▶ _ACTIVITY_:
Include in the output exactly the lines from the opening of the data through the line containing "The height and width of the screenshot is (720, 1280).", and nothing more.

▶ _INPUT RECORDS_:
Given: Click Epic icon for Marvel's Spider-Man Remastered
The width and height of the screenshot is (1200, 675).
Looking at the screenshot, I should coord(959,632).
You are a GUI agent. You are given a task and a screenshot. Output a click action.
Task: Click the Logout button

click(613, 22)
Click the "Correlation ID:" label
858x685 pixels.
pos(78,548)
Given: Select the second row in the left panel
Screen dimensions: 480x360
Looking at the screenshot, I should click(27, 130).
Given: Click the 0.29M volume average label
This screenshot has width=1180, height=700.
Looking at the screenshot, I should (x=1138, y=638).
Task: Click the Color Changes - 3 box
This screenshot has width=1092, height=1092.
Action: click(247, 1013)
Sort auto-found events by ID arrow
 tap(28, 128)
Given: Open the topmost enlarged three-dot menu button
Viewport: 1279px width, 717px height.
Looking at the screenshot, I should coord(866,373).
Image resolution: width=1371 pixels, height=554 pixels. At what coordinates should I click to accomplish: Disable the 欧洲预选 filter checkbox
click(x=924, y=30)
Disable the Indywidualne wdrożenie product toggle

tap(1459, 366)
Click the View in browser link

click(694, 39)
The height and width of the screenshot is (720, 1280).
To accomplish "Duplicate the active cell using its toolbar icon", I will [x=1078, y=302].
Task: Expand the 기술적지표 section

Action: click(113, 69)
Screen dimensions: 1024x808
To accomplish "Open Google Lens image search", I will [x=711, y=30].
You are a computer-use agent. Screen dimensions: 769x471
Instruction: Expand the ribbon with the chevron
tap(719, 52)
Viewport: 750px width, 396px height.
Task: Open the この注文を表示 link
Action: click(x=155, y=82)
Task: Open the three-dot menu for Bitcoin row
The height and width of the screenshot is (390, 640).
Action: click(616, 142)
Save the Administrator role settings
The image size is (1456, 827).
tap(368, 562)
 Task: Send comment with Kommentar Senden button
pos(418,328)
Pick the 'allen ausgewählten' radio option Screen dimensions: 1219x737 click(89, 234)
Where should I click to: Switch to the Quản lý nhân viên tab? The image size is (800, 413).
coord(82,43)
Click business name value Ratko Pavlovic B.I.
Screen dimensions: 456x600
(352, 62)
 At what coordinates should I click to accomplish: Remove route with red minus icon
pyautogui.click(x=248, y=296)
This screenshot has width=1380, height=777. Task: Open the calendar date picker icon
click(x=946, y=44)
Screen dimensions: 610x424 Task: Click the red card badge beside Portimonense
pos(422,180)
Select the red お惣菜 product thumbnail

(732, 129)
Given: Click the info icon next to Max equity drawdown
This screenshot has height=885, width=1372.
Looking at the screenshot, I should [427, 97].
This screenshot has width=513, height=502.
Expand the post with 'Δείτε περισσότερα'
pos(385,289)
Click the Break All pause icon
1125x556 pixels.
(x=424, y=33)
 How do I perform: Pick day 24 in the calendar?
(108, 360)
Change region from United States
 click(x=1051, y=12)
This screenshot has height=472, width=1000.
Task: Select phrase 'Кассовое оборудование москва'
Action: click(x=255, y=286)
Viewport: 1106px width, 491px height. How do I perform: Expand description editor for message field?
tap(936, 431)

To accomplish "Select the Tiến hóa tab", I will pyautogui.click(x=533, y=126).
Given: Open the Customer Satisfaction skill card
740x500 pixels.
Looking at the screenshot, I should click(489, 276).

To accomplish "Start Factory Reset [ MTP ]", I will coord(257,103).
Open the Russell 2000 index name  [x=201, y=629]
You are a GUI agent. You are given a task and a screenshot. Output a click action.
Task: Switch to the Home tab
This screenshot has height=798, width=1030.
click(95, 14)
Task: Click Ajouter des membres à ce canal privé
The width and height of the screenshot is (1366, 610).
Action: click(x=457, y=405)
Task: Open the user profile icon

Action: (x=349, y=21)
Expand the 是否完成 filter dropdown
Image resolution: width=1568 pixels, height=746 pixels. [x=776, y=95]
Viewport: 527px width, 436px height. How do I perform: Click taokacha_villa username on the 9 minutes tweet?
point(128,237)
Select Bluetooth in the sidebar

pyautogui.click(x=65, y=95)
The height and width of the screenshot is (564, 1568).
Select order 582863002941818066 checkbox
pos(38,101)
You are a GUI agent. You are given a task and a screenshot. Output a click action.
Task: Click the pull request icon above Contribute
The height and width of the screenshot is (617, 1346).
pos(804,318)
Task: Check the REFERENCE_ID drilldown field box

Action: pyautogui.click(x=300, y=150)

▶ _OUTPUT FOR THIS EXERCISE_:
Given: Click Epic icon for Marvel's Spider-Man Remastered
The width and height of the screenshot is (1200, 675).
Looking at the screenshot, I should coord(959,632).
You are a GUI agent. You are given a task and a screenshot. Output a click action.
Task: Click the Logout button

click(613, 22)
Click the "Correlation ID:" label
858x685 pixels.
pos(78,548)
Given: Select the second row in the left panel
Screen dimensions: 480x360
Looking at the screenshot, I should click(27, 130).
Given: Click the 0.29M volume average label
This screenshot has width=1180, height=700.
Looking at the screenshot, I should (x=1138, y=638).
Task: Click the Color Changes - 3 box
This screenshot has width=1092, height=1092.
Action: click(247, 1013)
Sort auto-found events by ID arrow
 tap(28, 128)
Given: Open the topmost enlarged three-dot menu button
Viewport: 1279px width, 717px height.
Looking at the screenshot, I should coord(866,373).
Image resolution: width=1371 pixels, height=554 pixels. At what coordinates should I click to accomplish: Disable the 欧洲预选 filter checkbox
click(x=924, y=30)
Disable the Indywidualne wdrożenie product toggle

tap(1459, 366)
Click the View in browser link

click(694, 39)
The height and width of the screenshot is (720, 1280).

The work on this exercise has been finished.